[Records contained in a dataset]
BEGIN

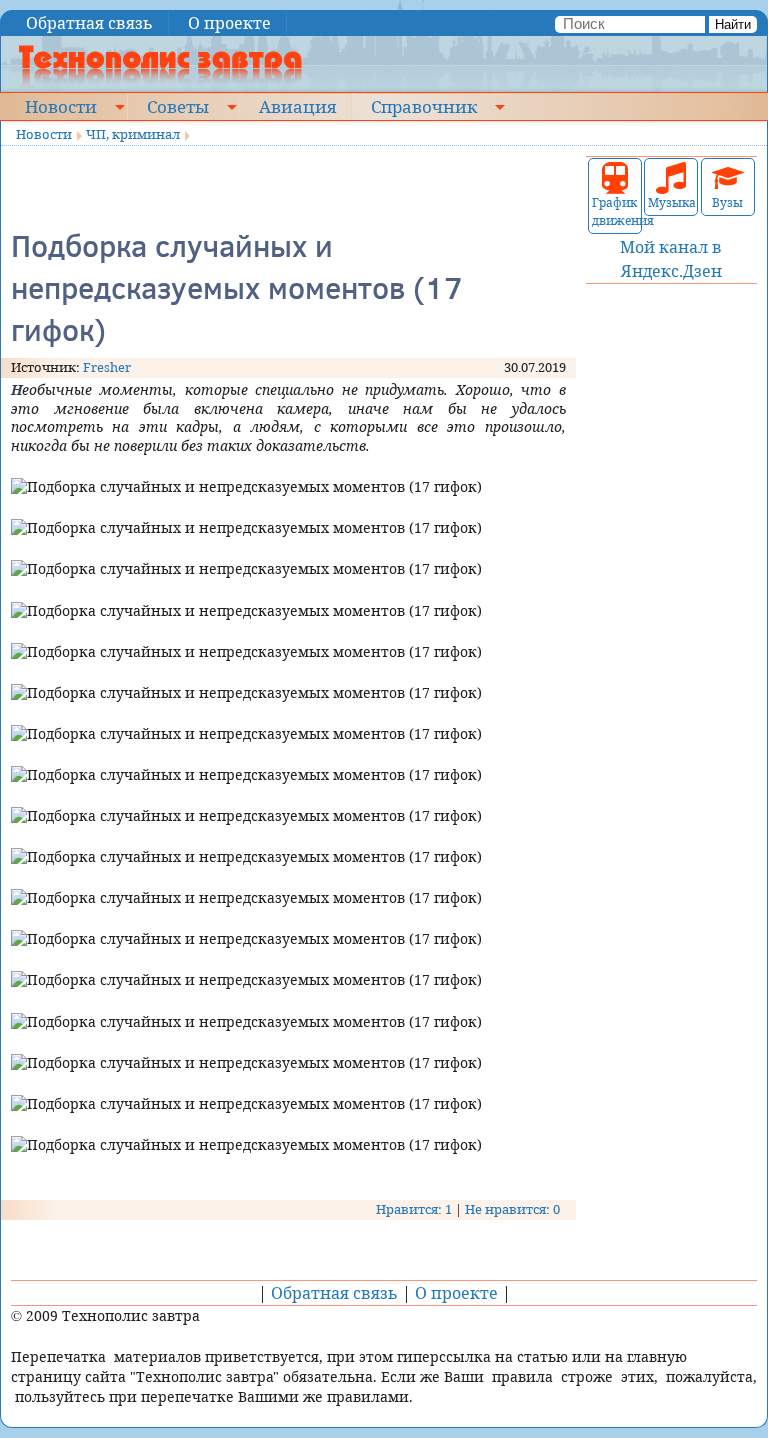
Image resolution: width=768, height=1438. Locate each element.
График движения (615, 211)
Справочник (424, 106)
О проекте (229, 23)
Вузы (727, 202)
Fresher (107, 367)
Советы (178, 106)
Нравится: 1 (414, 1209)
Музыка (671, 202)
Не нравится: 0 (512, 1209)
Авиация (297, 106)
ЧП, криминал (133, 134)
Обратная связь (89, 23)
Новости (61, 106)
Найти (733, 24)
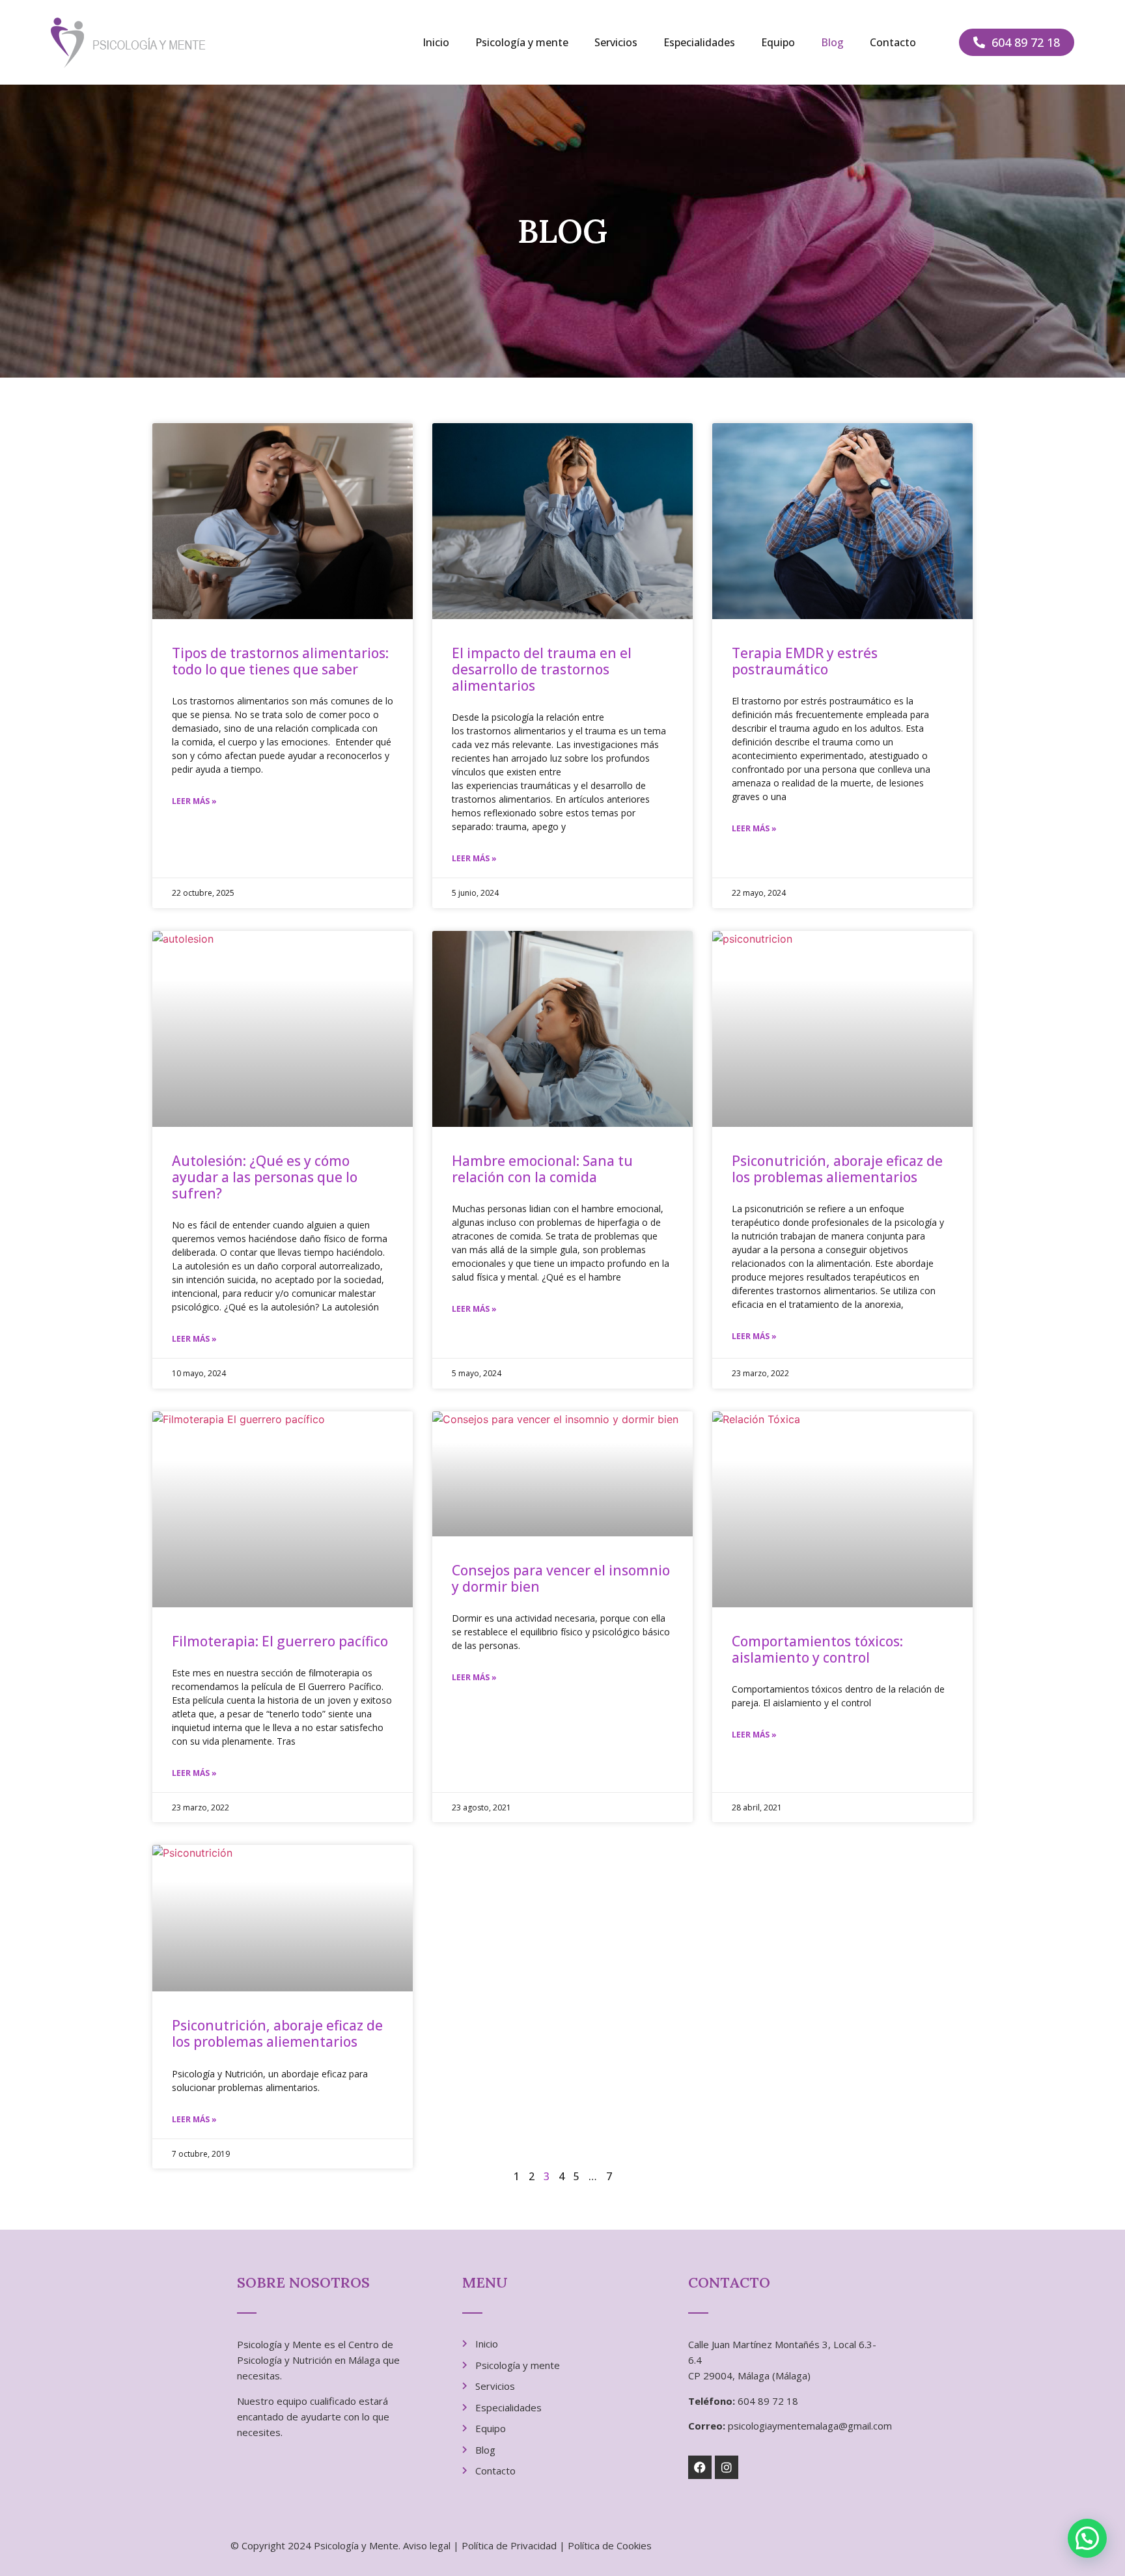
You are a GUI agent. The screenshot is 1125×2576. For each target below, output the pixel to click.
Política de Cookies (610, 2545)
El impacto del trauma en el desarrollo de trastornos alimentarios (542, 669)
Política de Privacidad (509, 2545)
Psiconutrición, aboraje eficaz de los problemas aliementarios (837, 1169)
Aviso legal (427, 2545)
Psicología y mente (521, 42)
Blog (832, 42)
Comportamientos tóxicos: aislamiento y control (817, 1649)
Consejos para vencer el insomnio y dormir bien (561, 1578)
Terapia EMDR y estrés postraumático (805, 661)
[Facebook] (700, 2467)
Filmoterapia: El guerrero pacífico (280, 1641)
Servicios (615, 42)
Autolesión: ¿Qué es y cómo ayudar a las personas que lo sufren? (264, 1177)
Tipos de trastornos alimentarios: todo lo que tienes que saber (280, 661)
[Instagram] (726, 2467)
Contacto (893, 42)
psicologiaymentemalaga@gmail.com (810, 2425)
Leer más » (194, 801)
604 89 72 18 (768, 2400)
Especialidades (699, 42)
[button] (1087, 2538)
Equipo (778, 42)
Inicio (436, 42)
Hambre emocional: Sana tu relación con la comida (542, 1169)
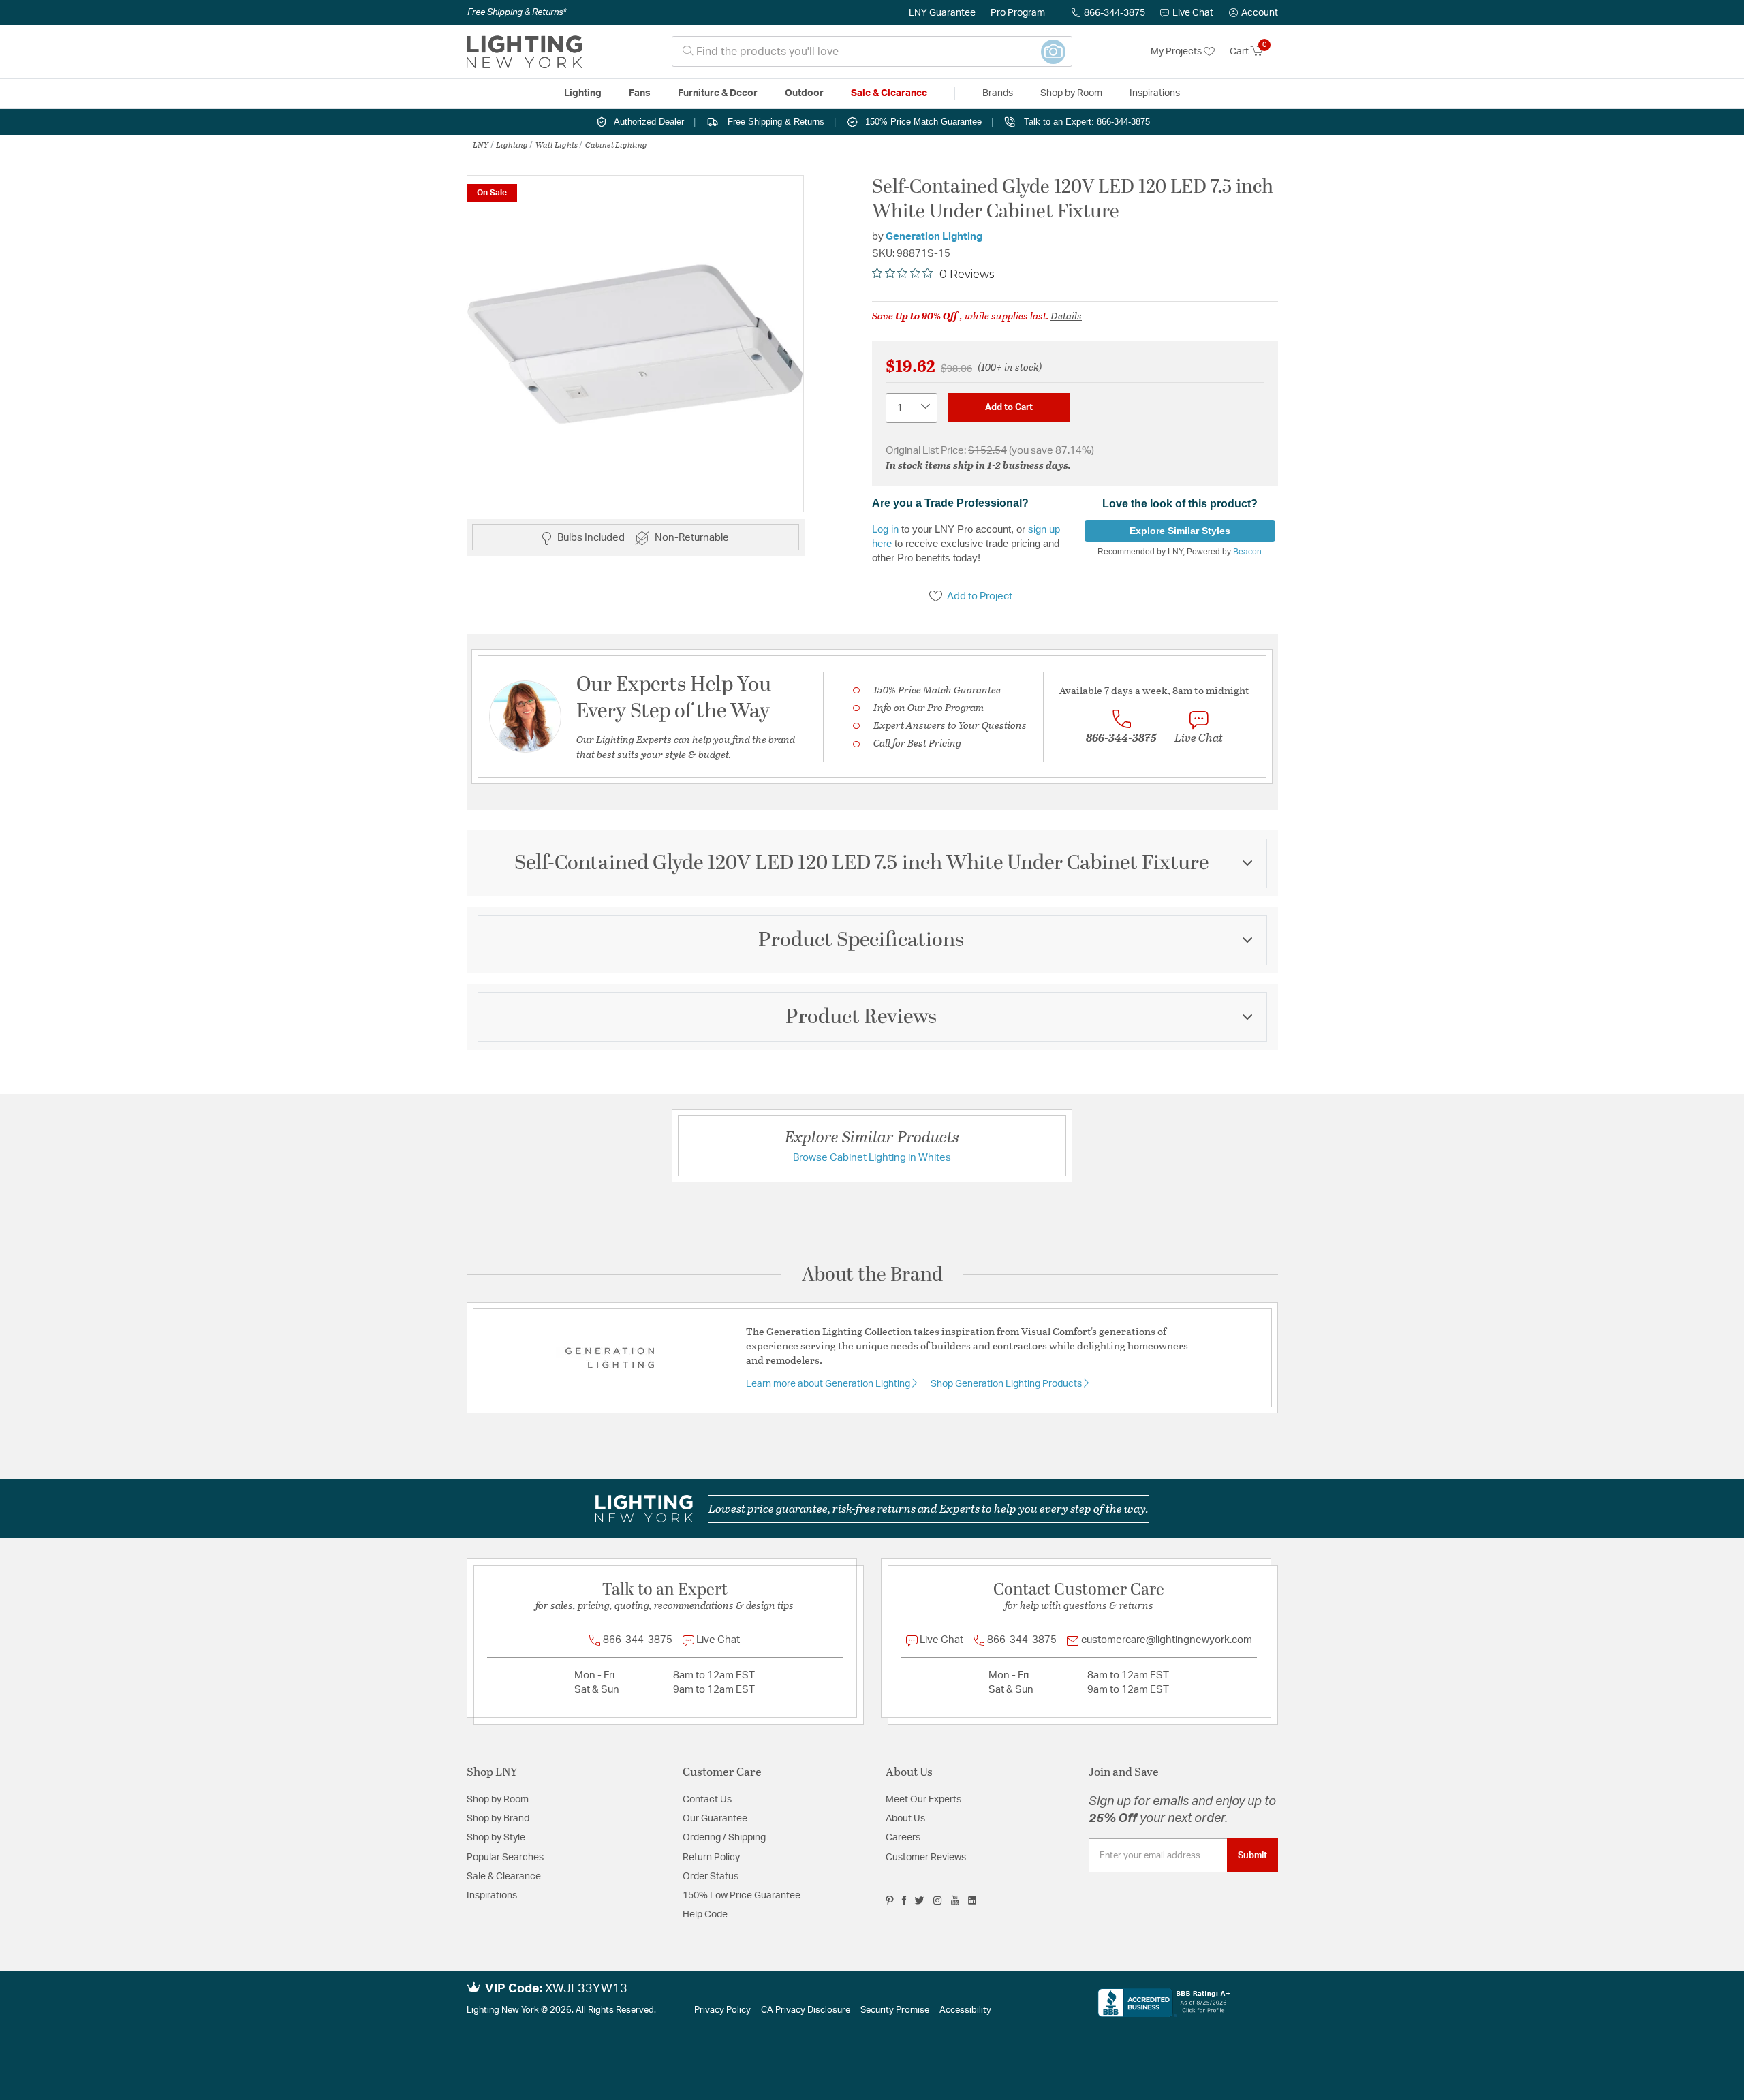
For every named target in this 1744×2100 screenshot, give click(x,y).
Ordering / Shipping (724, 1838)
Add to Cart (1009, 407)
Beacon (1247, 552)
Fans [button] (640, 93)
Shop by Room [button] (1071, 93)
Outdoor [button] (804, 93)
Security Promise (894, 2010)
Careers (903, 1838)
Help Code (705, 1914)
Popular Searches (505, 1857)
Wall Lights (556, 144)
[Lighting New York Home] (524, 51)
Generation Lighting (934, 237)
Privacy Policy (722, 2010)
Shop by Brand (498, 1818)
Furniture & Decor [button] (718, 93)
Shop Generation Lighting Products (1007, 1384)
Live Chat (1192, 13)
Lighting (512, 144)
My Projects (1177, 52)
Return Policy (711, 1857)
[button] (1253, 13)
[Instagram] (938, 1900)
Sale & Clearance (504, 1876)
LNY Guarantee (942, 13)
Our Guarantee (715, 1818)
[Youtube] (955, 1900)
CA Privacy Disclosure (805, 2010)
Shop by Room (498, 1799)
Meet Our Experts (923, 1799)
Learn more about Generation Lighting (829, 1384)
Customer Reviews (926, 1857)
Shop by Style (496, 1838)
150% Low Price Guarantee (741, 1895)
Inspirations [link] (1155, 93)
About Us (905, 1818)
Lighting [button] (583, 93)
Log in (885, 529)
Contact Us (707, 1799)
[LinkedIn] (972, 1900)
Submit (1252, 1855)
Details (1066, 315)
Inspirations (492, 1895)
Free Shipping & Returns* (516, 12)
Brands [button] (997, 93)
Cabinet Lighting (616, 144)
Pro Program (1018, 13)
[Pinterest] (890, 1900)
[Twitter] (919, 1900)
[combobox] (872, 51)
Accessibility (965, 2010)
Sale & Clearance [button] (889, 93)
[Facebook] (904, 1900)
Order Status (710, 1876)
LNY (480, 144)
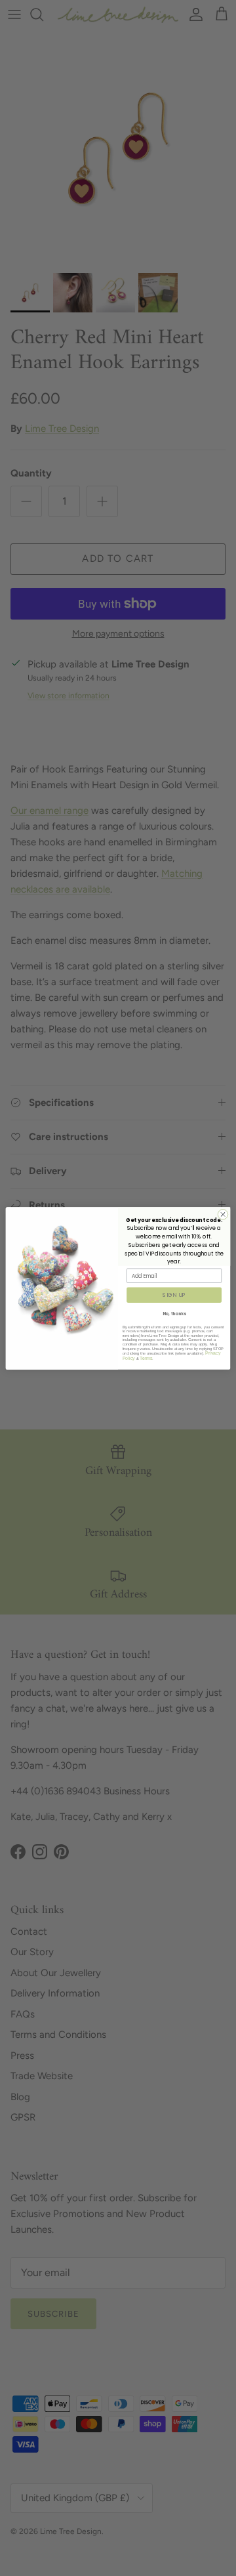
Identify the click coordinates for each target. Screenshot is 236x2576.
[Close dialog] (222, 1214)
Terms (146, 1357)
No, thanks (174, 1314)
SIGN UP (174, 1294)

END

## Activity:
For every line of the records that includes the string "alimentarios", add one to a tally; the answer is that tally alone.

## Output below:
2